Stored data:
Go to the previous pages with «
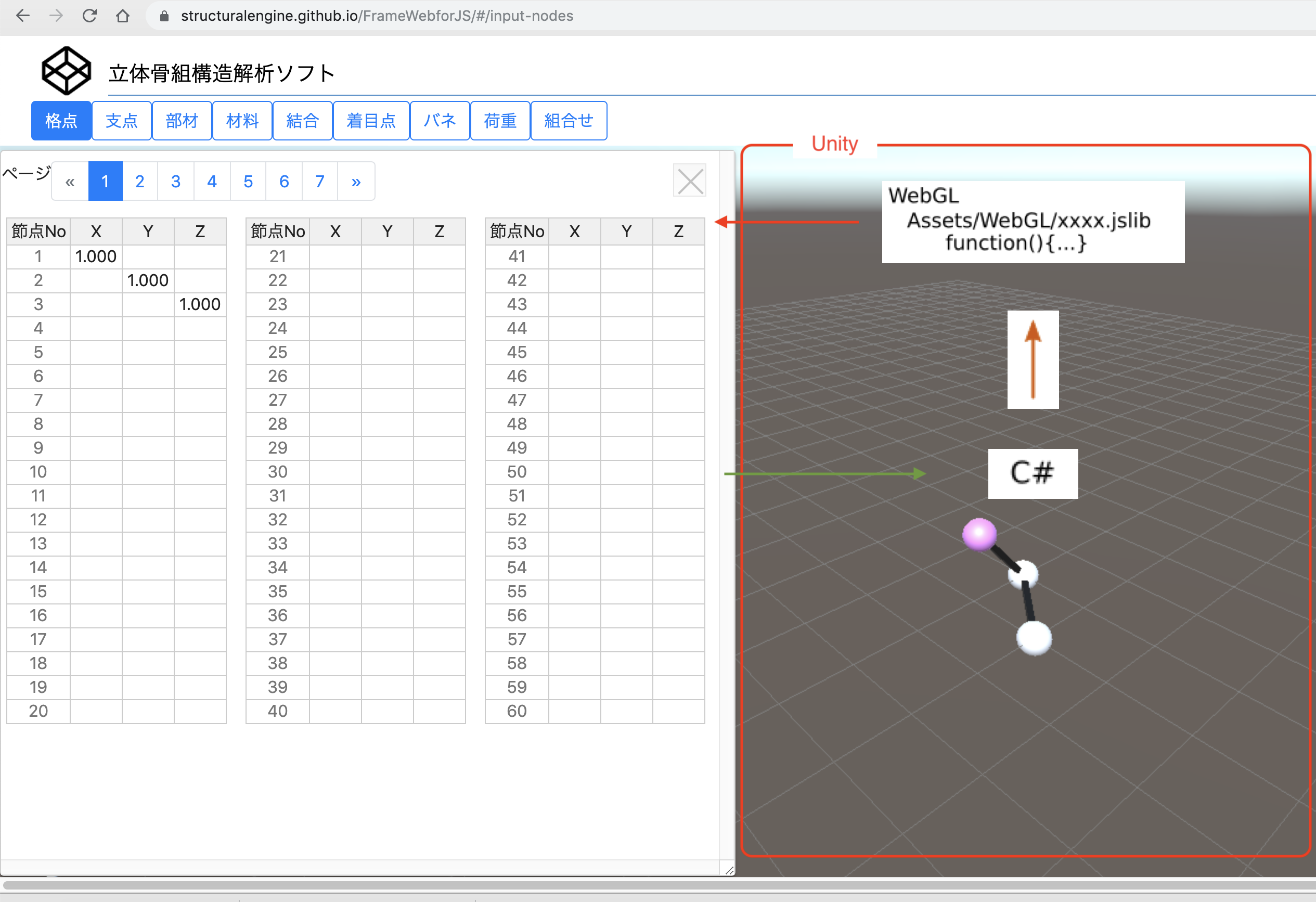 [x=70, y=182]
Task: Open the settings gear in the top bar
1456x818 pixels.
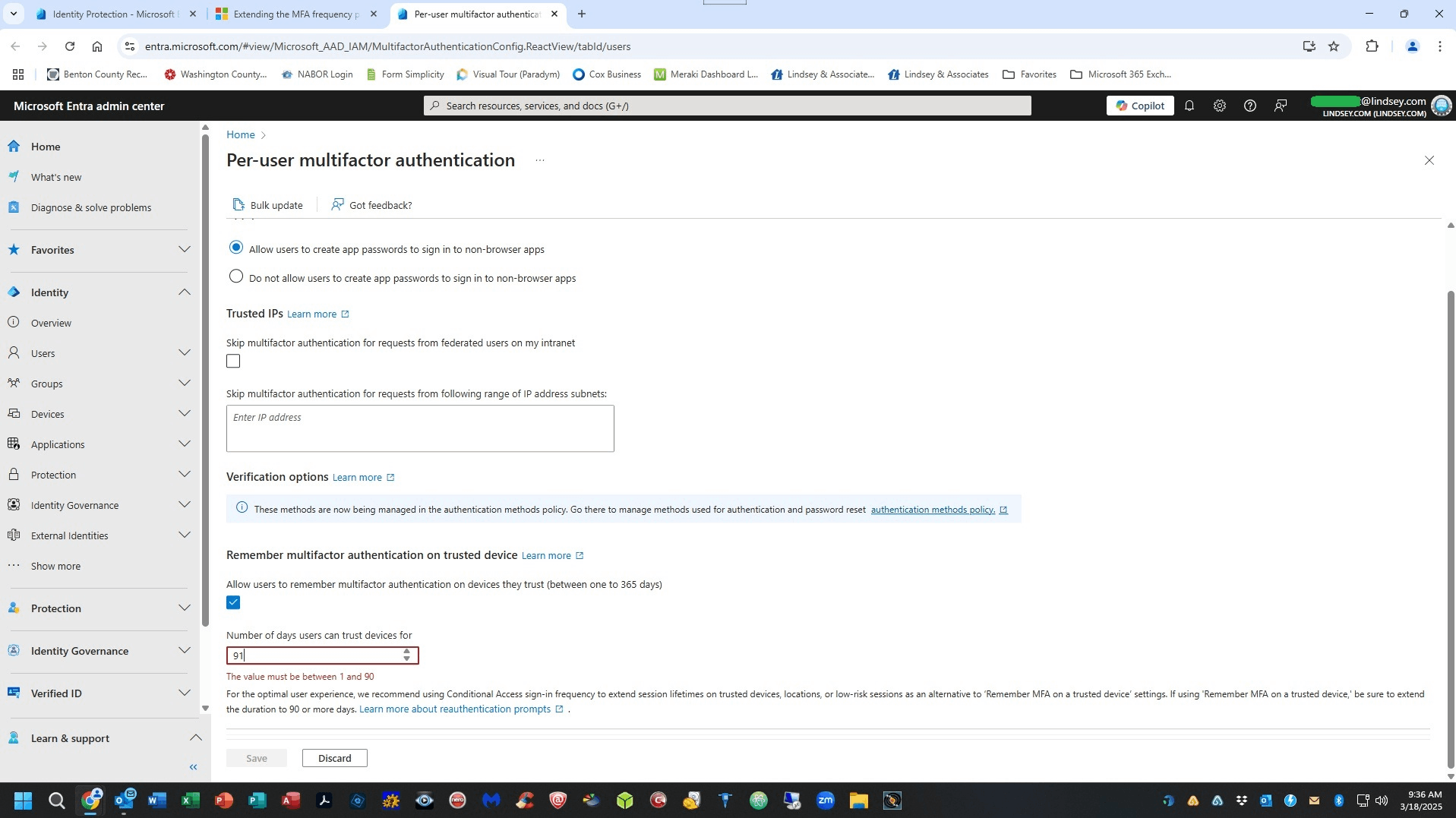Action: pos(1219,106)
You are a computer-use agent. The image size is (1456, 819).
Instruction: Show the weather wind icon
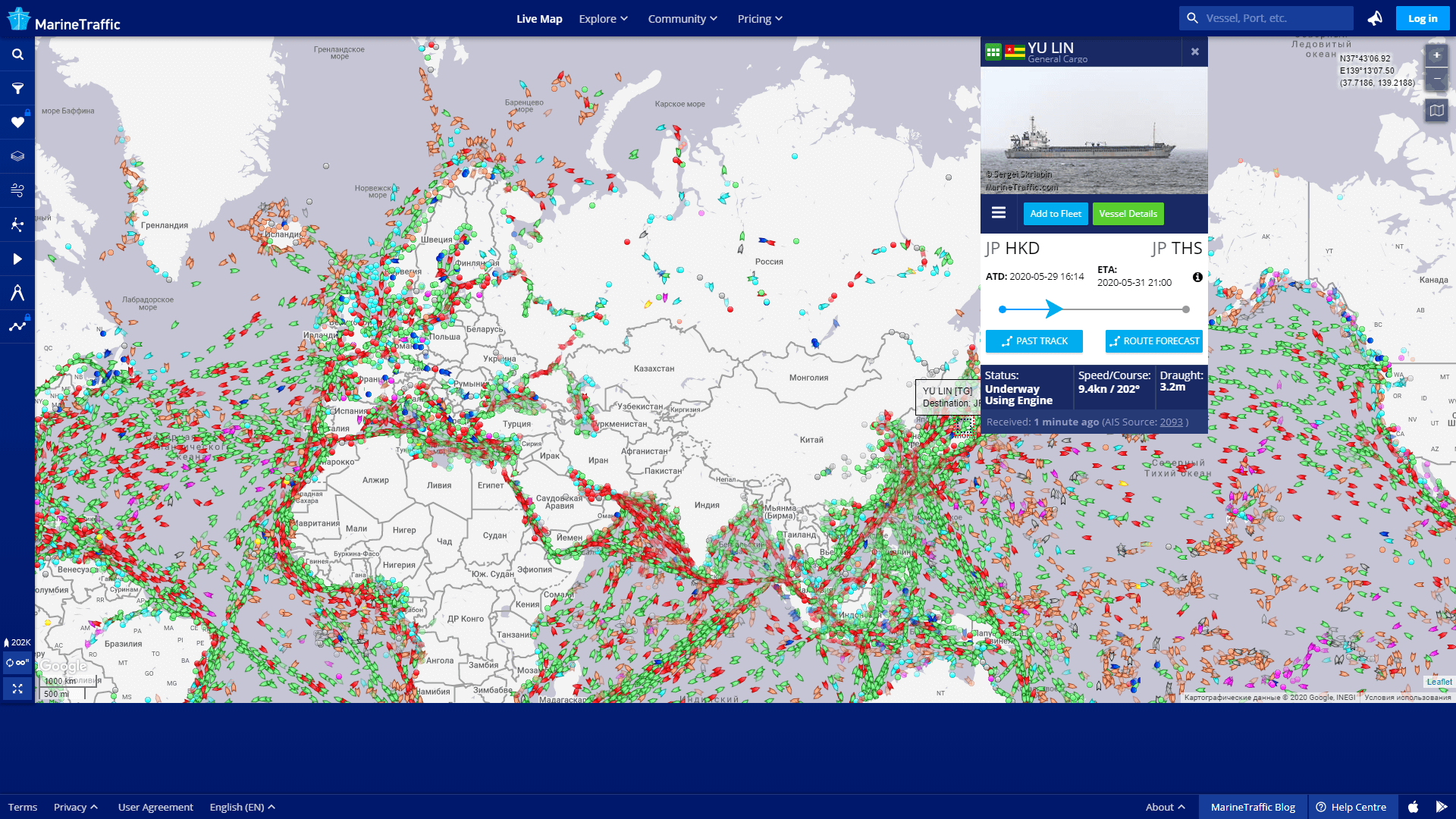17,190
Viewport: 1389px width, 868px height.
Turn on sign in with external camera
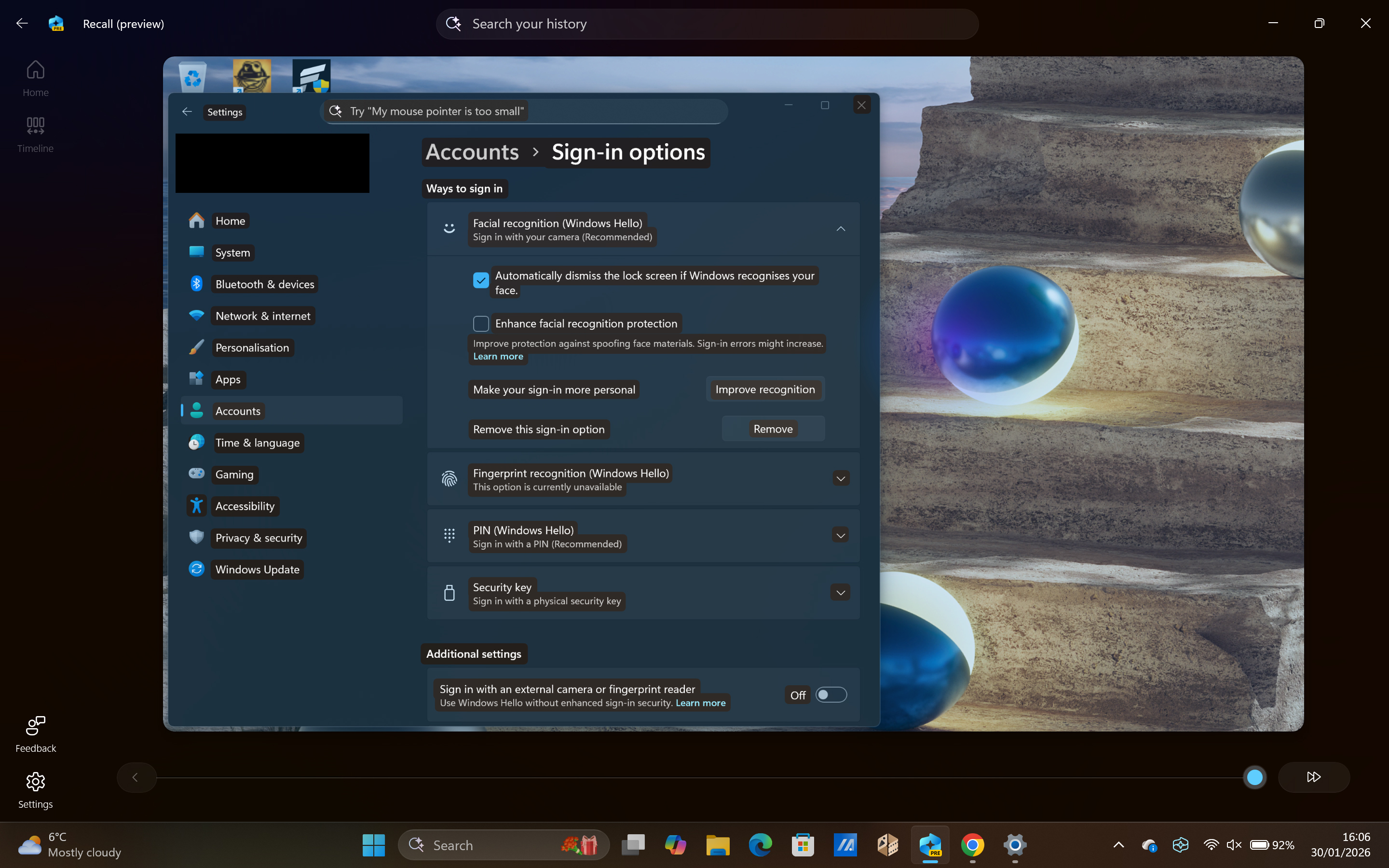pyautogui.click(x=831, y=694)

TASK GOAL: Every entry above should be restated word for word, with the images left out.

TASK OUTPUT:
Go to the previous pages with «
 [x=70, y=182]
Task: Open the settings gear in the top bar
1456x818 pixels.
Action: pos(1219,106)
You are a computer-use agent. The image size is (1456, 819).
Instruction: Show the weather wind icon
17,190
Viewport: 1389px width, 868px height.
Turn on sign in with external camera
pyautogui.click(x=831, y=694)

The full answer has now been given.